Problema da risolvere — Riprendi l'articolo sulla processione del Cristo morto e scrivi come continua dopo l'ultima frase.

Brano da leggere —
Centinaia di fedeli
alla processione
«Non era scontato»

Chiesa Dopo tre anni tornata la Via Crucis itinerante L’ultima volta la partecipazione era stata inferiore Il clero cittadino ha guidato il corteo con il Cristo morto

Prima la pioggia, nel 2019, poi due anni di pandemia avevano impedito lo svolgersi della tradizionale processione cittadina, con il simulacro del Cristo morto, che venerdì sera è potuta tornare con una grande partecipazione di fedeli, seppur inferiore a quattro anni fa.

«Non era scontato essere così numerosi dopo questi anni», ha voluto sottolineare l’arciprete, don Christian Bricola, che assieme a tutti i confratelli sacerdoti che svolgono il loro ministero in città ha camminato davanti al carro del Cristo morto lungo le vie del centro.

Testimonianze

Ad accompagnare la meditazione, in cinque stazioni della Via Crucis itinerante, le testimonianze del beato Teresio Olivelli, originario di Bellagio, del malenco padre Giovanni Giordani, di don Roberto Malgesini, poi di padre Ugo De Censi e del Servo di Dio fratel Giosuè Dei Cas.

Al rientro della processione in chiesa, don Bricola ha voluto offrire ai presenti una riflessione sul mistero del dolore. «Dopo che - ha sottolineato - arriviamo da anni difficili, in cui abbiamo sofferto tanto. E anche negli ultimi mesi vediamo tanta sofferenza a motivo della guerra». Quindi, l’arciprete ha voluto proporre una sintesi delle reazioni umane davanti alla sofferenza. «C’è chi vede il dolore come una sfida o una battaglia - ha affermato - e dimostra forza e coraggio che non tutti hanno. Poi c’è chi vive la rassegnazione, pensando di poter non far niente altro che subire. Oppure chi si rivolta con robbia, dicendo: “non è giusto che succeda a me”. E ci sono ribellioni che a volte finiscono nella disperazione».

Alle reazioni umane don Bricola ha contrapposto quelle che dovrebbero essere quelle di chi crede. «Chiediamo a Gesù - ha proseguito - come ha sofferto sulla croce e cosa ci può insegnare. Lui non ha fatto l’eroe né si è disperato o rassegnato. Si è arreso, non al dolore, cui i cristiani non si arrendono mai, ma nelle mani di Dio e si è fatto abbracciare da lui».

Insieme di dati —

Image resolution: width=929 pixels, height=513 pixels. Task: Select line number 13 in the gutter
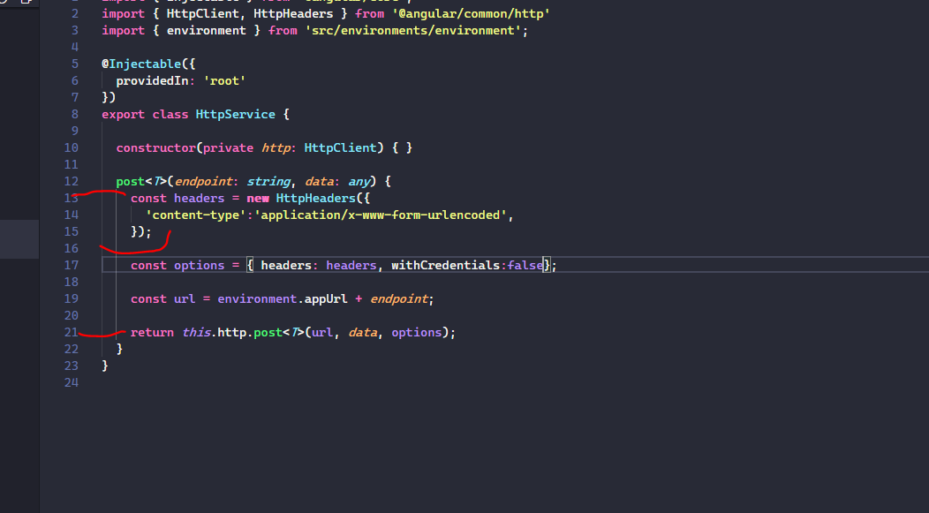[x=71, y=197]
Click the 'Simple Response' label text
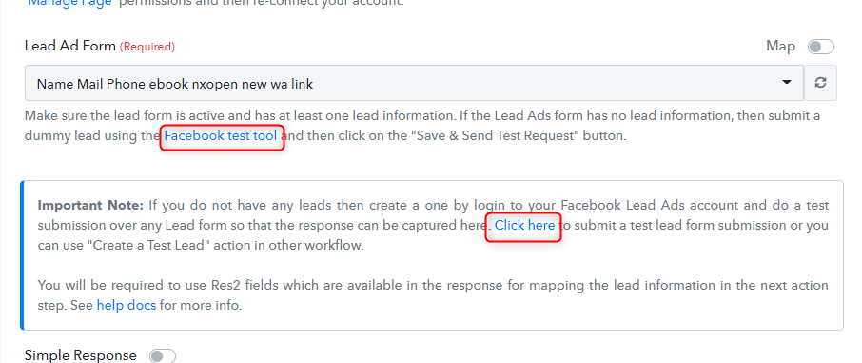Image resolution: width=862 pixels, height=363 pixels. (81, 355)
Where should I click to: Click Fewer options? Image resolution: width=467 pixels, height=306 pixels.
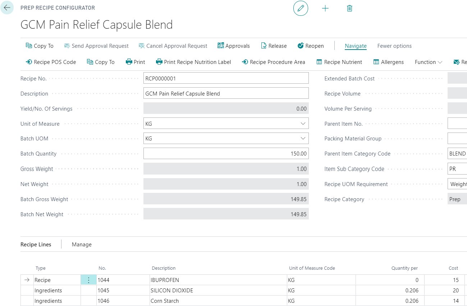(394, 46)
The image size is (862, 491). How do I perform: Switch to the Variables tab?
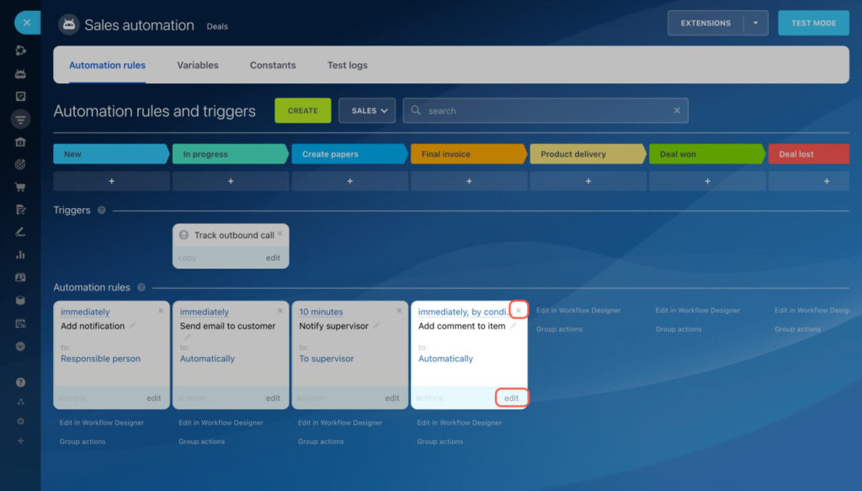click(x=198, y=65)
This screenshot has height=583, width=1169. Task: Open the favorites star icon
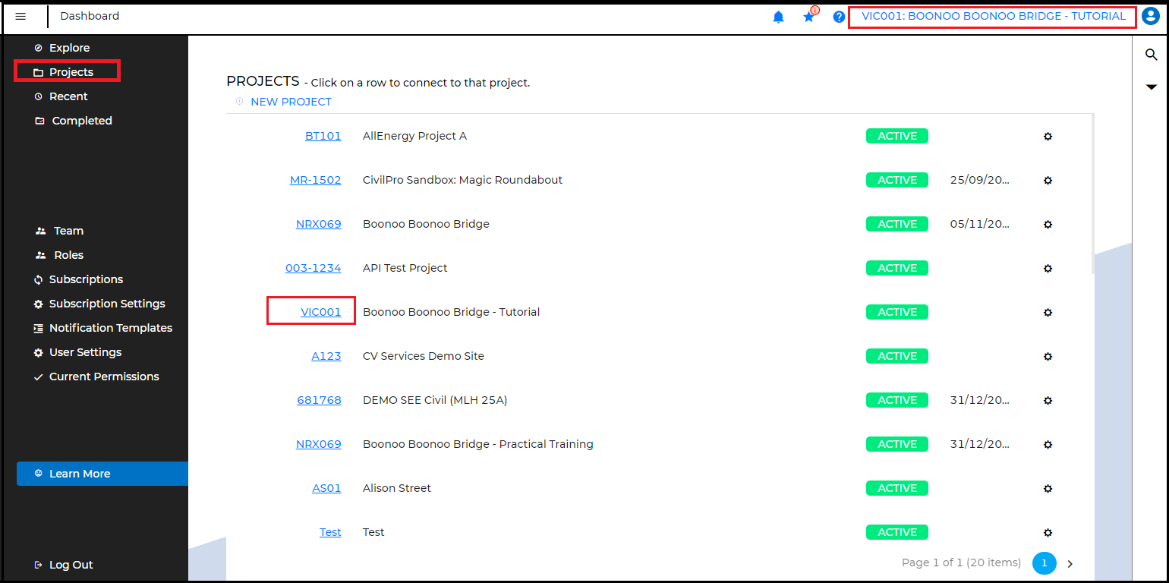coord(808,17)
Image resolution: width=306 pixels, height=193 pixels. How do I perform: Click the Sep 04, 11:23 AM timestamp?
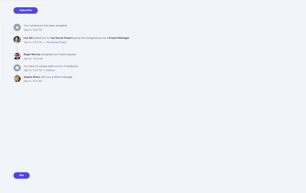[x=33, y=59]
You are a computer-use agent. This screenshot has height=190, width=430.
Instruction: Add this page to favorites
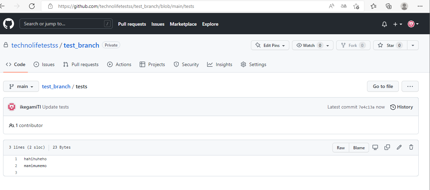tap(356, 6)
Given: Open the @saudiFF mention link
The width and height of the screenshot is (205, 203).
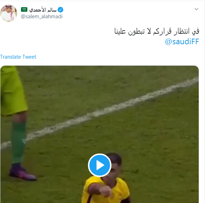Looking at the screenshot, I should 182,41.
...
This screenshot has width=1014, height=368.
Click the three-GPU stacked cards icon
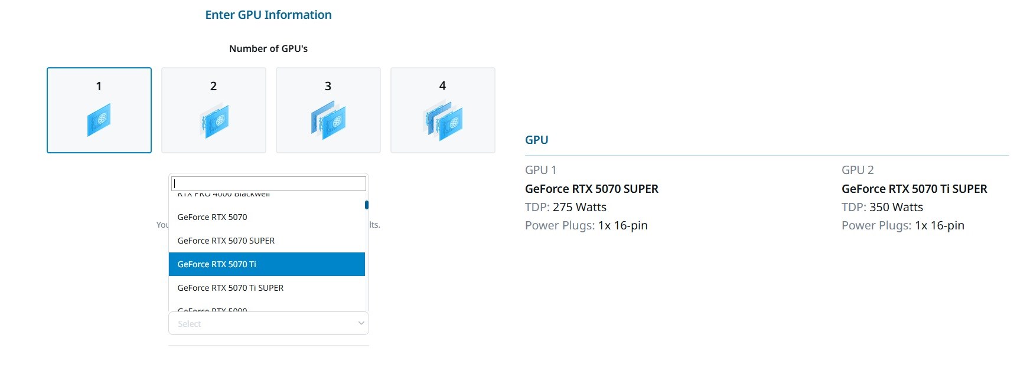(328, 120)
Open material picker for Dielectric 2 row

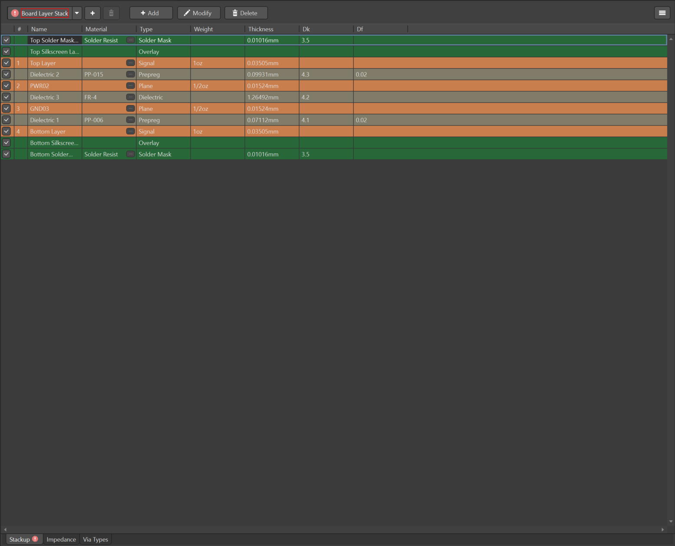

Soluzione —
Un atteggiamento che l’arciprete ha invitato i suoi parrocchiani a fare proprio. «Se ci arrendiamo a Dio - ha aggiunto - entrerà nella nostra vita una forza grandissima, perché sarà lui a sostenerci. La sofferenza si trasformerà e diventerà momento importante della nostra vita». Questo perché - ha rimarcato l’arciprete - «Gesù ha salvato il mondo in croce, nella sua sofferenza, ed è stato quello il momento più fecondo della sua vita». Così, secondo don Bricola, per ciascuno «il momento più fecondo della nostra vita, in cui possiamo fare del bene agli altri, è quello in cui ci arrendiamo, ci affidiamo a Dio e resistiamo per rimanergli attaccati. Questo è il momento in cui possiamo cambiare le nostre vite. Non quando soffriamo, ma quando offriamo».

La preghiera

Chiedendo per tutti il dono della salute, l’arciprete ha voluto concludere la sua riflessione con una preghiera. «Se qualcuno di noi sta già male o dovrà affrontare qualche fatica - ha detto -, chiedo che il Cristo crocifisso ci aiuti a vivere questi momenti come li ha vissuti lui. Avremo una forza e una pace dentro che possiamo accogliere come dono del Crocifisso risorto».